Here’s a twist that you might wish to mull over.

AI natives will eventually reach an age whereby they are having children. Those children will undoubtedly travel with the AI native “parents” via the use of self-driving cars. There is bound to be such a comfort level of using self-driving cars that these AI native parental figures will be fine with their kids using self-driving cars alone, even when an adult is not present.

I have discussed in my columns how hard a choice that would seem for those that are not AI natives. In other words, would you allow your child to travel in a self-driving car and do so without an adult in the autonomous vehicle with the child? Your first thought is likely to be that heck no, you would not let this happen. It seems crazy. For my detailed explanation of why this might be considered the new norm in an age of AI natives, see the link here.

All of this does not imply that AI natives will blindly accept the advent of self-driving cars.

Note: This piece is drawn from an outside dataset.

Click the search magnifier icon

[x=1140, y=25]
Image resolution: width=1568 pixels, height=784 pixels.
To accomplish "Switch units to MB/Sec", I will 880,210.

AI natives will be aware of the limitations of the AI driving systems. This will cause them too cautious in other respects about self-driving cars. They will also be rightfully concerned about cybersecurity incursions of autonomous vehicles. There is also the awareness that a nation-state or some other malicious actor could attempt to take over a fleet of self-driving cars, see my coverage at the link here.

Conclusion

The generation of digital natives will gradually give way to the subsequent generations of AI natives.

If you don’t believe there is such a thing as digital natives, this would tend to suggest that you probably also take a dim view of the possibility of AI natives. That’s fine. Maybe the hullabaloo about being a digital native or an AI native is merely eye candy and nothing more.

That being said, there has been a great deal of attention and intense research devoted to analyzing and trying to make sense of digital natives, under the assumption that there is something there to be found. The same kind of analysis is indubitably going to be shifted toward eyeing AI natives.

One aspect that perhaps we can all pretty much agree on is that those that grow up amidst AI in abundance are hopefully going to have some semblance of savviness about AI. We might not label them as AI natives. We might just say that by perchance they are alive and exist during an era of AI that has gained substantially in capability and popularity.

Where will those that are fully immersed in a world of AI be opting to take humankind?

General George Patton famously stated this stark proclamation about leadership: “Lead me, follow me, or get out of my way.” We can vigorously contemplate which way those AI natives are going to go. The future will be determined by those AI natives, even if we aren’t going to refer to them by that particular moniker.

AI natives, we ask respectfully, where will you take us?